Top of Data records

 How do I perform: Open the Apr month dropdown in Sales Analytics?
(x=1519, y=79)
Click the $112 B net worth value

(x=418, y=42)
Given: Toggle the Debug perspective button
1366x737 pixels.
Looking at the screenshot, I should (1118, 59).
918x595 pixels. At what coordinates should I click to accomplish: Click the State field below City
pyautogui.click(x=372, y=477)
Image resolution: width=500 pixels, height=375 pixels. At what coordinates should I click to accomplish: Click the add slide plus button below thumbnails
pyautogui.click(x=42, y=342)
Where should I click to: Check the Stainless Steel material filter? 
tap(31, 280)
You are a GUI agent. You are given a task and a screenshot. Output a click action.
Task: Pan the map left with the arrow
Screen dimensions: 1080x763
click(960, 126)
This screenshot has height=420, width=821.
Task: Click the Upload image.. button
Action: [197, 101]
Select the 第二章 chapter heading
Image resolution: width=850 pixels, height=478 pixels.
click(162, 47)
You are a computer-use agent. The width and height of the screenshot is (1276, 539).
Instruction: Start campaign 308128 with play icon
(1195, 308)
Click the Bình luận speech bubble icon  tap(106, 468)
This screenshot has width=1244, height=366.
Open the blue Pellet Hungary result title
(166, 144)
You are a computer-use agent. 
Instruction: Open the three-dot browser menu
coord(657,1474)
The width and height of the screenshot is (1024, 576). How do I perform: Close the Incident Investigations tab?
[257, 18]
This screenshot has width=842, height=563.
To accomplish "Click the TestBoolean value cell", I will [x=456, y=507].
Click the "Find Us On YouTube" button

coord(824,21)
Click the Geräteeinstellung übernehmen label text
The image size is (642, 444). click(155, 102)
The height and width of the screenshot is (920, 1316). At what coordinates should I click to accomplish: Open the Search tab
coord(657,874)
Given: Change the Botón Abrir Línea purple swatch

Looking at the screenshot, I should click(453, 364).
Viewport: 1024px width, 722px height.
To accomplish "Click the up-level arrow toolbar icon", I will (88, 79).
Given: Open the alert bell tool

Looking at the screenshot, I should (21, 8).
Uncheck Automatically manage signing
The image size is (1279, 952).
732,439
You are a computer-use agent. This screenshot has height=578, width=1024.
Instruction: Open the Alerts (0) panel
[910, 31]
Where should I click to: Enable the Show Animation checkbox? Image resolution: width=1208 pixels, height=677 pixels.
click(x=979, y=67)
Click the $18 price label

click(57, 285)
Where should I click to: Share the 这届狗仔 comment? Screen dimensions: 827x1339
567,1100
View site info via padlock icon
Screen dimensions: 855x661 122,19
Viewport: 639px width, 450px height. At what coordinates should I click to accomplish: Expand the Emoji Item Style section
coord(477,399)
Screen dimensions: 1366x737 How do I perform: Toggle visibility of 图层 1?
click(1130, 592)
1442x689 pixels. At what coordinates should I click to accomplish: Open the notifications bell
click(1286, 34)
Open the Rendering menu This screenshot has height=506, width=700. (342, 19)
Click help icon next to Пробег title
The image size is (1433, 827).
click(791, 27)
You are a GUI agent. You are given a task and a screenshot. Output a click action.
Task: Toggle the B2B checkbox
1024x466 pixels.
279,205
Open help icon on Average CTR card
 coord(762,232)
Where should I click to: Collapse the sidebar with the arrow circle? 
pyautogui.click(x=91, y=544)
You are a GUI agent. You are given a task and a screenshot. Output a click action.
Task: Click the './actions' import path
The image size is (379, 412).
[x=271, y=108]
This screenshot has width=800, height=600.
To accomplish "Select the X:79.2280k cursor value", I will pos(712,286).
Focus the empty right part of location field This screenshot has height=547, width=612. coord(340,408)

Bottom of Data records

Select all lines with the word "will" from the entries above.

Written answer
To accomplish "Click the TestBoolean value cell", I will [x=456, y=507].
To accomplish "Click the up-level arrow toolbar icon", I will (88, 79).
To accomplish "Select the X:79.2280k cursor value", I will pos(712,286).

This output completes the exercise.